Mithun Bhattacharya wrote:
> How frequently do you wish to refresh the cache ? if you do in startup
> then your cache refresh is tied to the service restart which might not
> be ideal or feasible.

I saw recent days IANA has updated their database on date of:

2020.09.09
2020.09.13

So I assume they will update the DB file in few days.

Regards.
Re: cache a object in modperl [ In reply to ]
So how flexible are you with your service restart and how frequently do you
wish to update your cache ?

Does IANA have an easy way of determining whether there is an update since
a certain date ? I was thinking it might make sense to just run a scheduled
job to monitor for update and then restart your service or refresh your
local cache depending upon how you solve it.

On Mon, Sep 14, 2020 at 12:34 AM Wesley Peng <wpeng@pobox.com> wrote:

> Hello
>
> Mithun Bhattacharya wrote:
> > How frequently do you wish to refresh the cache ? if you do in startup
> > then your cache refresh is tied to the service restart which might not
> > be ideal or feasible.
>
> I saw recent days IANA has updated their database on date of:
>
> 2020.09.09
> 2020.09.13
>
> So I assume they will update the DB file in few days.
>
> Regards.
>
Re: cache a object in modperl [ In reply to ]
Mithun Bhattacharya wrote:
> Does IANA have an easy way of determining whether there is an update
> since a certain date ? I was thinking it might make sense to just run a
> scheduled job to monitor for update and then restart your service or
> refresh your local cache depending upon how you solve it.

Yes I agree with this.
I may monitor IANA's database via their version changes, and run a
crontab to restart my apache server during the non-active user time
(i.e, 3:00 AM).

Or do you have better solution?
Thanks.
Re: cache a object in modperl [ In reply to ]
Haha I can't answer that - I work with systems which are always up. We have
users working across the globe so there is no non-active time.

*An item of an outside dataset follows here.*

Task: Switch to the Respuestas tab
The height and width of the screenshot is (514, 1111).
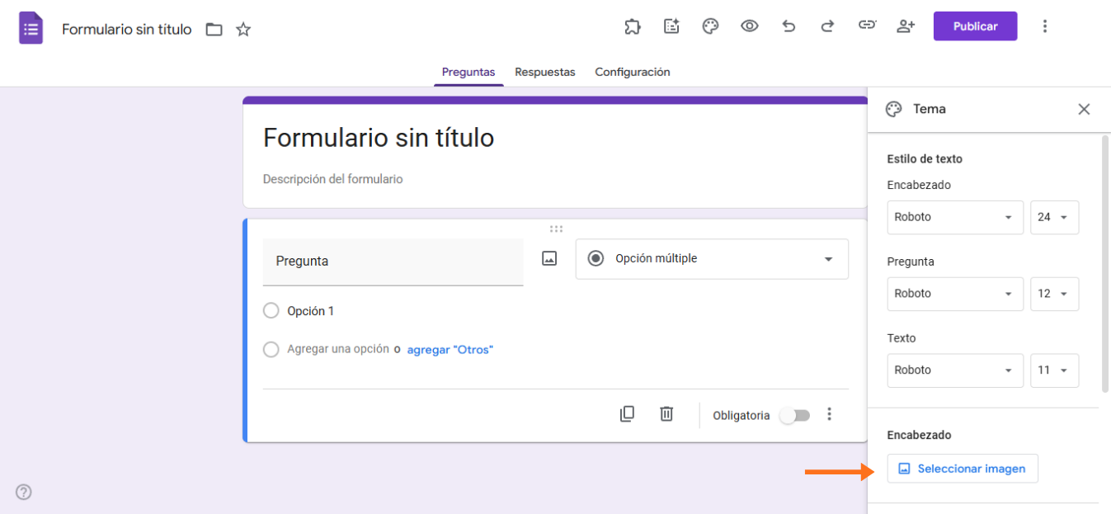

In my case I would have to throw an independent cache (my current choice is
REDIS but you could chose a DB_File for all I know) and refresh it as
needed - IANA I could hit every 30 min to check for update :)

On Mon, Sep 14, 2020 at 12:44 AM Wesley Peng <wpeng@pobox.com> wrote:

>
>
> Mithun Bhattacharya wrote:
> > Does IANA have an easy way of determining whether there is an update
> > since a certain date ? I was thinking it might make sense to just run a
> > scheduled job to monitor for update and then restart your service or
> > refresh your local cache depending upon how you solve it.
>
> Yes I agree with this.
> I may monitor IANA's database via their version changes, and run a
> crontab to restart my apache server during the non-active user time
> (i.e, 3:00 AM).
>
> Or do you have better solution?
> Thanks.
>
Re: cache a object in modperl [ In reply to ]
On Sun, Sep 13, 2020, at 21:51, Wesley Peng wrote:
> For work requirement, I need to access IANA TLD database.
>
> So I wrote this perl module:
> https://metacpan.org/pod/Net::IANA::TLD
>
> But, for each new() in the module, the database file will be downloaded
> from IANA's website.
>
> I know this is pretty Inefficient.

Not only inefficient but you abuse remote resources and you risk having
your access being rate limited or just blocked.

You should use caching features available by HTTP as the resource has an ETag:

$ wget -SqO /dev/null http://www.internic.net/domain/root.zone
HTTP/1.1 200 OK
Date: Mon, 14 Sep 2020 15:17:50 GMT
Server: Apache
Last-Modified: Mon, 14 Sep 2020 05:44:00 GMT
Content-Length: 2164237
Vary: Accept-Encoding
ETag: "21060d-5af3f856f0800"
Accept-Ranges: bytes
Cache-Control: max-age=420
Expires: Mon, 14 Sep 2020 15:22:04 GMT
X-Frame-Options: SAMEORIGIN
Referrer-Policy: origin-when-cross-origin
Content-Security-Policy: upgrade-insecure-requests
Age: 165
Keep-Alive: timeout=2, max=358
Connection: Keep-Alive
Content-Type: text/plain; charset=UTF-8
Content-Language: en


So you can do a conditional GET as long as you store the latest ETag
on your side:

$ wget -SqO /dev/null --header 'If-None-Match: "21060d-5af3f856f0800"' http://www.internic.net/domain/root.zone
HTTP/1.1 304 Not Modified
Date: Mon, 14 Sep 2020 15:20:43 GMT
Server: Apache
Connection: Keep-Alive
Keep-Alive: timeout=2, max=358
ETag: "21060d-5af3f856f0800"
Expires: Mon, 14 Sep 2020 15:22:04 GMT
Cache-Control: max-age=420
Vary: Accept-Encoding


All of this has nothing to do with modperl and very lightly to do with Perl at all in fact.

See also the "Cache-Control" and "Age" headers.

Your module on CPAN should take care of that automatically.

PS: TLDs do not vary so much, fetching once per day or once per week should be enough (with manual exceptional override for those cases that need it). But it depends why you do it. Note that the whole content is also available as a zone transfer from various root servers.

--
Patrick Mevzek